*DATASET RECORDS*.
● ● ● ● ●

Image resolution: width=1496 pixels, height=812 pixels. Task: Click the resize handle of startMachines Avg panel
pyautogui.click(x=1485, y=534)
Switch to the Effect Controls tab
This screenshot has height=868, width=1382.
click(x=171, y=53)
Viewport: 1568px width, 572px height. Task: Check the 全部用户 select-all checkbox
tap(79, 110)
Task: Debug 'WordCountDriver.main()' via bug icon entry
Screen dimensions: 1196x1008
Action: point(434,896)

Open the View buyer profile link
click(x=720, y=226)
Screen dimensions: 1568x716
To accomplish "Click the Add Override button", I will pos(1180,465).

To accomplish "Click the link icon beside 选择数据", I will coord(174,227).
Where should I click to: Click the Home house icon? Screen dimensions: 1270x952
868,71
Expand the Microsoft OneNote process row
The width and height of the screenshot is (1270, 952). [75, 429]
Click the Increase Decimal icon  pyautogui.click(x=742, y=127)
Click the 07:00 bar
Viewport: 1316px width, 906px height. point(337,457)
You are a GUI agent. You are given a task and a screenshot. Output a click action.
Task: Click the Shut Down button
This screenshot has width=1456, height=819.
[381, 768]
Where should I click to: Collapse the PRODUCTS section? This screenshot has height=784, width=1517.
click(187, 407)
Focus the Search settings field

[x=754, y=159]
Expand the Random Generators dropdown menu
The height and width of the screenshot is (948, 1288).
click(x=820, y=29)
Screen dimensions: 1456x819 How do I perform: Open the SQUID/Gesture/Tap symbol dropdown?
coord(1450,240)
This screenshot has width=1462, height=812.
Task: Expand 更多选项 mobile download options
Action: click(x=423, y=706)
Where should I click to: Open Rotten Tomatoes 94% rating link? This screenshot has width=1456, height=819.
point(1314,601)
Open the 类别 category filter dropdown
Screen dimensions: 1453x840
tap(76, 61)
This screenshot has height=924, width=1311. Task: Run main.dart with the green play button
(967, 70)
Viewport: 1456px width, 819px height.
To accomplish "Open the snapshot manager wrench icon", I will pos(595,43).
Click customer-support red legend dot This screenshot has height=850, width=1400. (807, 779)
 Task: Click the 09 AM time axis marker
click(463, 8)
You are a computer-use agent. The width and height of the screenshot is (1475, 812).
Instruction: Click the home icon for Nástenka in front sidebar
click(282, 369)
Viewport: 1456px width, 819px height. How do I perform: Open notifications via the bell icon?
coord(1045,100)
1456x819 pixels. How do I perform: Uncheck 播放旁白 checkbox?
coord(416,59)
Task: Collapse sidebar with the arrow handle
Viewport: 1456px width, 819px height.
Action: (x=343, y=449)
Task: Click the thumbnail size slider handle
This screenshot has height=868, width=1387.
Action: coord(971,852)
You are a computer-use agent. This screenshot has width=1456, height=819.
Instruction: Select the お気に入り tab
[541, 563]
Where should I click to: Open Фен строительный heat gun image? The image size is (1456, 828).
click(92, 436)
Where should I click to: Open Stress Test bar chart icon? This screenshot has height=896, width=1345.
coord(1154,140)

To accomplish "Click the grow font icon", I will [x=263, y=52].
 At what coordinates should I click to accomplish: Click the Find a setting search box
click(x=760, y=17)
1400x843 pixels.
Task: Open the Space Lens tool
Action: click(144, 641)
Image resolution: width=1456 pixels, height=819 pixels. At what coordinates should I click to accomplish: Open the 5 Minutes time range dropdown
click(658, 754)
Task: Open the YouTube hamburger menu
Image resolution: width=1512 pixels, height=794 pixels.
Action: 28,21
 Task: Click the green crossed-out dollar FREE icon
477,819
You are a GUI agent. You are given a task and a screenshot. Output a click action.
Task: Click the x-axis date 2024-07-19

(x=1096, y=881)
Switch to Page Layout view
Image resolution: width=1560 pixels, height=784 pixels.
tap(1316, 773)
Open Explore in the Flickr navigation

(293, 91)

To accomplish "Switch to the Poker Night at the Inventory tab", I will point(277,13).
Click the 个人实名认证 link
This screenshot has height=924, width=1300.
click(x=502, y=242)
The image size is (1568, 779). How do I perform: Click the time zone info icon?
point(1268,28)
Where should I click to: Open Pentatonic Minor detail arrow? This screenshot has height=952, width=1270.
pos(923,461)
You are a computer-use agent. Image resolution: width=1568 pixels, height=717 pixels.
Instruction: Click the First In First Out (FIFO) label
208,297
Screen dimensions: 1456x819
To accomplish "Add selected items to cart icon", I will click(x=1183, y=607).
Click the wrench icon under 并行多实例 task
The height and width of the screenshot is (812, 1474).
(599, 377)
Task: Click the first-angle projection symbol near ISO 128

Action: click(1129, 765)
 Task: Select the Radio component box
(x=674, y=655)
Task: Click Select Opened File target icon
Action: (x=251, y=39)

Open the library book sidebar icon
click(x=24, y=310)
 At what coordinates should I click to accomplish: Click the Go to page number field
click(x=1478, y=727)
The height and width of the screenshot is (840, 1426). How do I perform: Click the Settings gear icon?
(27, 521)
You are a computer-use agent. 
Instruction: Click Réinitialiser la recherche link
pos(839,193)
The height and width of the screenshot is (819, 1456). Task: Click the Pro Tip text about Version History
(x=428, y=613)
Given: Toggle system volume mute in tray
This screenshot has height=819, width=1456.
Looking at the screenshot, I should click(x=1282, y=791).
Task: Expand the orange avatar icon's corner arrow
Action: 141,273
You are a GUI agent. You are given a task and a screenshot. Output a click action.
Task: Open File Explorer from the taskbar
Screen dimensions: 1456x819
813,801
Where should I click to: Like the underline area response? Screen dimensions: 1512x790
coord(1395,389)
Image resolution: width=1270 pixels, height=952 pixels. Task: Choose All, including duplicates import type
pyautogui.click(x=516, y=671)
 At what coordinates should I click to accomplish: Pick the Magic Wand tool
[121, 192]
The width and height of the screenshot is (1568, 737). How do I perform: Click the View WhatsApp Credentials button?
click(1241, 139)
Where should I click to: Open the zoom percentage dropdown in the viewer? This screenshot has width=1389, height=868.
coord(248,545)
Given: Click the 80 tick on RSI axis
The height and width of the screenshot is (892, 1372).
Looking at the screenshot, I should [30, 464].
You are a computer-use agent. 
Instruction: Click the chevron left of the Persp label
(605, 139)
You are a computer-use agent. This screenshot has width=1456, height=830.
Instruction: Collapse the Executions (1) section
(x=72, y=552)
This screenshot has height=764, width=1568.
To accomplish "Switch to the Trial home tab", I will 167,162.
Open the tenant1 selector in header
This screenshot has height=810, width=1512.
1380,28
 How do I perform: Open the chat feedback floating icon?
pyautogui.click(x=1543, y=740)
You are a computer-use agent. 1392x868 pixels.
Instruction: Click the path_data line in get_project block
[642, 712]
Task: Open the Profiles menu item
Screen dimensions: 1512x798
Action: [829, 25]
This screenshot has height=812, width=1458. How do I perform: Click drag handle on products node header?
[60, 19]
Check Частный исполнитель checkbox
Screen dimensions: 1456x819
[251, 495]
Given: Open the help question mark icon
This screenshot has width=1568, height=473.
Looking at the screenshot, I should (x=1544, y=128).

● ● ● ● ●

Without omitting any record, transcribe the data exactly.

*ANSWER SPACE*.
Image resolution: width=1496 pixels, height=812 pixels. Task: Click the resize handle of startMachines Avg panel
pyautogui.click(x=1485, y=534)
Switch to the Effect Controls tab
This screenshot has height=868, width=1382.
click(x=171, y=53)
Viewport: 1568px width, 572px height. Task: Check the 全部用户 select-all checkbox
tap(79, 110)
Task: Debug 'WordCountDriver.main()' via bug icon entry
Screen dimensions: 1196x1008
Action: point(434,896)

Open the View buyer profile link
click(x=720, y=226)
Screen dimensions: 1568x716
To accomplish "Click the Add Override button", I will pos(1180,465).

To accomplish "Click the link icon beside 选择数据", I will coord(174,227).
Where should I click to: Click the Home house icon? Screen dimensions: 1270x952
868,71
Expand the Microsoft OneNote process row
The width and height of the screenshot is (1270, 952). [75, 429]
Click the Increase Decimal icon  pyautogui.click(x=742, y=127)
Click the 07:00 bar
Viewport: 1316px width, 906px height. point(337,457)
You are a GUI agent. You are given a task and a screenshot. Output a click action.
Task: Click the Shut Down button
This screenshot has width=1456, height=819.
[381, 768]
Where should I click to: Collapse the PRODUCTS section? This screenshot has height=784, width=1517.
click(187, 407)
Focus the Search settings field

[x=754, y=159]
Expand the Random Generators dropdown menu
The height and width of the screenshot is (948, 1288).
click(x=820, y=29)
Screen dimensions: 1456x819 How do I perform: Open the SQUID/Gesture/Tap symbol dropdown?
coord(1450,240)
This screenshot has width=1462, height=812.
Task: Expand 更多选项 mobile download options
Action: click(x=423, y=706)
Where should I click to: Open Rotten Tomatoes 94% rating link? This screenshot has width=1456, height=819.
point(1314,601)
Open the 类别 category filter dropdown
Screen dimensions: 1453x840
tap(76, 61)
This screenshot has height=924, width=1311. Task: Run main.dart with the green play button
(967, 70)
Viewport: 1456px width, 819px height.
To accomplish "Open the snapshot manager wrench icon", I will pos(595,43).
Click customer-support red legend dot This screenshot has height=850, width=1400. (807, 779)
 Task: Click the 09 AM time axis marker
click(463, 8)
You are a computer-use agent. The width and height of the screenshot is (1475, 812).
Instruction: Click the home icon for Nástenka in front sidebar
click(282, 369)
Viewport: 1456px width, 819px height. How do I perform: Open notifications via the bell icon?
coord(1045,100)
1456x819 pixels. How do I perform: Uncheck 播放旁白 checkbox?
coord(416,59)
Task: Collapse sidebar with the arrow handle
Viewport: 1456px width, 819px height.
Action: (x=343, y=449)
Task: Click the thumbnail size slider handle
This screenshot has height=868, width=1387.
Action: coord(971,852)
You are a computer-use agent. This screenshot has width=1456, height=819.
Instruction: Select the お気に入り tab
[541, 563]
Where should I click to: Open Фен строительный heat gun image? The image size is (1456, 828).
click(92, 436)
Where should I click to: Open Stress Test bar chart icon? This screenshot has height=896, width=1345.
coord(1154,140)

To accomplish "Click the grow font icon", I will [x=263, y=52].
 At what coordinates should I click to accomplish: Click the Find a setting search box
click(x=760, y=17)
1400x843 pixels.
Task: Open the Space Lens tool
Action: click(144, 641)
Image resolution: width=1456 pixels, height=819 pixels. At what coordinates should I click to accomplish: Open the 5 Minutes time range dropdown
click(658, 754)
Task: Open the YouTube hamburger menu
Image resolution: width=1512 pixels, height=794 pixels.
Action: 28,21
 Task: Click the green crossed-out dollar FREE icon
477,819
You are a GUI agent. You are given a task and a screenshot. Output a click action.
Task: Click the x-axis date 2024-07-19

(x=1096, y=881)
Switch to Page Layout view
Image resolution: width=1560 pixels, height=784 pixels.
tap(1316, 773)
Open Explore in the Flickr navigation

(293, 91)

To accomplish "Switch to the Poker Night at the Inventory tab", I will point(277,13).
Click the 个人实名认证 link
This screenshot has height=924, width=1300.
click(x=502, y=242)
The image size is (1568, 779). How do I perform: Click the time zone info icon?
point(1268,28)
Where should I click to: Open Pentatonic Minor detail arrow? This screenshot has height=952, width=1270.
pos(923,461)
You are a computer-use agent. Image resolution: width=1568 pixels, height=717 pixels.
Instruction: Click the First In First Out (FIFO) label
208,297
Screen dimensions: 1456x819
To accomplish "Add selected items to cart icon", I will click(x=1183, y=607).
Click the wrench icon under 并行多实例 task
The height and width of the screenshot is (812, 1474).
(599, 377)
Task: Click the first-angle projection symbol near ISO 128

Action: click(1129, 765)
 Task: Select the Radio component box
(x=674, y=655)
Task: Click Select Opened File target icon
Action: (x=251, y=39)

Open the library book sidebar icon
click(x=24, y=310)
 At what coordinates should I click to accomplish: Click the Go to page number field
click(x=1478, y=727)
The height and width of the screenshot is (840, 1426). How do I perform: Click the Settings gear icon?
(27, 521)
You are a computer-use agent. 
Instruction: Click Réinitialiser la recherche link
pos(839,193)
The height and width of the screenshot is (819, 1456). Task: Click the Pro Tip text about Version History
(x=428, y=613)
Given: Toggle system volume mute in tray
This screenshot has height=819, width=1456.
Looking at the screenshot, I should click(x=1282, y=791).
Task: Expand the orange avatar icon's corner arrow
Action: 141,273
You are a GUI agent. You are given a task and a screenshot. Output a click action.
Task: Open File Explorer from the taskbar
Screen dimensions: 1456x819
813,801
Where should I click to: Like the underline area response? Screen dimensions: 1512x790
coord(1395,389)
Image resolution: width=1270 pixels, height=952 pixels. Task: Choose All, including duplicates import type
pyautogui.click(x=516, y=671)
 At what coordinates should I click to accomplish: Pick the Magic Wand tool
[121, 192]
The width and height of the screenshot is (1568, 737). How do I perform: Click the View WhatsApp Credentials button?
click(1241, 139)
Where should I click to: Open the zoom percentage dropdown in the viewer? This screenshot has width=1389, height=868.
coord(248,545)
Given: Click the 80 tick on RSI axis
The height and width of the screenshot is (892, 1372).
Looking at the screenshot, I should [30, 464].
You are a computer-use agent. 
Instruction: Click the chevron left of the Persp label
(605, 139)
You are a computer-use agent. This screenshot has width=1456, height=830.
Instruction: Collapse the Executions (1) section
(x=72, y=552)
This screenshot has height=764, width=1568.
To accomplish "Switch to the Trial home tab", I will 167,162.
Open the tenant1 selector in header
This screenshot has height=810, width=1512.
1380,28
 How do I perform: Open the chat feedback floating icon?
pyautogui.click(x=1543, y=740)
You are a computer-use agent. 1392x868 pixels.
Instruction: Click the path_data line in get_project block
[642, 712]
Task: Open the Profiles menu item
Screen dimensions: 1512x798
Action: [829, 25]
This screenshot has height=812, width=1458. How do I perform: Click drag handle on products node header?
[60, 19]
Check Частный исполнитель checkbox
Screen dimensions: 1456x819
[251, 495]
Given: Open the help question mark icon
This screenshot has width=1568, height=473.
Looking at the screenshot, I should (x=1544, y=128).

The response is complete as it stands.